Sunday morning, the title of my devotion was “How Could Someone Be So Ignorant?” It basically talked about how we ignorantly serve Jesus by doing what we think we should do and not allowing His Spirit to lead us. It mentioned we should serve according to the love chapter, Corinthians 13. I’ve read that chapter several times before, but read it again. After I finished, I walked down the hallway to wake the boys up.

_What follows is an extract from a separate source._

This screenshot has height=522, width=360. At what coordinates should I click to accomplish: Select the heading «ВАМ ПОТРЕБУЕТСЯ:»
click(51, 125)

Firstborn wasn’t in his bed, so I woke Secondborn up and then went to the spare room to find Firstborn stretched out on the floor. After I noticed Firstborn, I noticed the empty candy box, cup, headphones, paper, game controllers, and a few other items surrounding him. I just stood for a minute dumbfounded because I thoroughly cleaned the room up the day before. I woke Firstborn up and went back to check on Secondborn. He was sitting on his bed. I asked him what he was doing and he said, “Sitting down.” I stared at him dumbfounded and he stared back without moving. I wondered why he wasn’t getting ready for church.
Miss Flesh was getting a little agitated. Instead of saying a word to them, I went to sit down myself. I thought about the love chapter I read not even five minutes ago and prayed. Help me to show love, Lord. Help me to control my tone of voice. Help me to be Christ controlled and not Miss Flesh controlled. I walked back into their room and Secondborn was dressed. Thank you! Firstborn was up also, but left his mess in the room. I calmly said, “Please pick your mess up because I spent time cleaning that room up yesterday.” After he picked his mess up, I thanked him. Wow, that was easy! And to think, I wanted to fuss and activate ugly, early morning attitudes. How could I be so ignorant? Lord, help me show love and serve You in love in all situations.